[YOUR GOAL] List each line of the data that holds the word "Toggle".

[INFORMATION SHOWN]
Content starts
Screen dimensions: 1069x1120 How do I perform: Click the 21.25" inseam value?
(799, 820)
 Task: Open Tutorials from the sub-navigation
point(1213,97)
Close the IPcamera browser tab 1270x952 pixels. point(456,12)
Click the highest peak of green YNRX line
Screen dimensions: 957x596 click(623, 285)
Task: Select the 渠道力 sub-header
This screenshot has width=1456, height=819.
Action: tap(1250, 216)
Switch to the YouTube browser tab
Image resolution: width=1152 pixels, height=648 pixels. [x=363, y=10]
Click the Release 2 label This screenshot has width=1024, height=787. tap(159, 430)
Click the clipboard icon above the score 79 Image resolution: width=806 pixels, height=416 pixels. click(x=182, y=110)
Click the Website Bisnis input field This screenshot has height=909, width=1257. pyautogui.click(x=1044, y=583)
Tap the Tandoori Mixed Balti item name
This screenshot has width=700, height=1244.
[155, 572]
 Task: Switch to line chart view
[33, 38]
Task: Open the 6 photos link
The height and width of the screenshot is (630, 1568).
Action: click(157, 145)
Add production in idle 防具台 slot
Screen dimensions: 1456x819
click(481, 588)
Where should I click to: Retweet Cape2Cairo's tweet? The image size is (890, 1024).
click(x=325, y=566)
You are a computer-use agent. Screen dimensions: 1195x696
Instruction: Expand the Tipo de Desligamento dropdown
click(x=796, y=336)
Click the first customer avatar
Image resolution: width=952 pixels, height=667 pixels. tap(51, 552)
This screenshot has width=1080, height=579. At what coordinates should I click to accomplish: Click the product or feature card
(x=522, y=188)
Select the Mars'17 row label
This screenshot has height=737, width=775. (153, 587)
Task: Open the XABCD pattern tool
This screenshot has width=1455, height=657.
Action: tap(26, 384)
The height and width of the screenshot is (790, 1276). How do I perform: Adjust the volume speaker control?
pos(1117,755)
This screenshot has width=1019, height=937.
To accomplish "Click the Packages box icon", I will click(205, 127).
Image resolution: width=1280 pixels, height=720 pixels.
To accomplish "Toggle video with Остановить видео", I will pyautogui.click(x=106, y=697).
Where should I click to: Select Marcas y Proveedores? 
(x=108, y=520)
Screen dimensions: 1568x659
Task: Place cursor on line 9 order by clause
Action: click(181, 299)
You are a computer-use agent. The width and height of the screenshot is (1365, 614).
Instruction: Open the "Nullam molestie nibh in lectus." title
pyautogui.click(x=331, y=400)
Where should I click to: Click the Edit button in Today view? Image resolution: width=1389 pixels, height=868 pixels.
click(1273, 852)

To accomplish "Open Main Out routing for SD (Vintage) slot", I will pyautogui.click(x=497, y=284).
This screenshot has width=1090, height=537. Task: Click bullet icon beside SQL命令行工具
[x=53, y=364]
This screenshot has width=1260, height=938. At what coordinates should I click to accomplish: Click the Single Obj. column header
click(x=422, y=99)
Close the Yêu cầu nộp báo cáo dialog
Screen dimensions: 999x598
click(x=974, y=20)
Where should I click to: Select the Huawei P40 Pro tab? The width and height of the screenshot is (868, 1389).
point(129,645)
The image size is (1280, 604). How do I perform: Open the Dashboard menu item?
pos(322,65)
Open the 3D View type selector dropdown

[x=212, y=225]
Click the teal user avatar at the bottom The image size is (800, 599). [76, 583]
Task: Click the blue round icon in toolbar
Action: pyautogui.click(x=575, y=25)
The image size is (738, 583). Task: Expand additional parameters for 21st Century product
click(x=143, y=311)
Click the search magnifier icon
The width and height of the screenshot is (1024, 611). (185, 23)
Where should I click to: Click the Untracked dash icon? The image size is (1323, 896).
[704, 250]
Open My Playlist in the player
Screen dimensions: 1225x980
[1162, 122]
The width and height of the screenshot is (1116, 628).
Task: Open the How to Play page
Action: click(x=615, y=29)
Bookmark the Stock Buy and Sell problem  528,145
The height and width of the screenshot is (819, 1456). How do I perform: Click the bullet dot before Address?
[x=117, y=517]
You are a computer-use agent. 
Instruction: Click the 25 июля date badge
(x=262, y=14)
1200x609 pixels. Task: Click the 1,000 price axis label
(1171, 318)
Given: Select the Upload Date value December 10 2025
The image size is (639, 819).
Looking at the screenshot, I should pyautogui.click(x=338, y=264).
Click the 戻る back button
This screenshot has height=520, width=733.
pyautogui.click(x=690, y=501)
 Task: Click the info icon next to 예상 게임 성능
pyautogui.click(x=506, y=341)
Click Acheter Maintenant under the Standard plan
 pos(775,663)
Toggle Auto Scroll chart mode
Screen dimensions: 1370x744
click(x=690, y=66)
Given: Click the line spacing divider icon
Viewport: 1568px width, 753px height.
Content ends
[COMPLETED TASK]
To accomplish "Toggle video with Остановить видео", I will pyautogui.click(x=106, y=697).
Toggle Auto Scroll chart mode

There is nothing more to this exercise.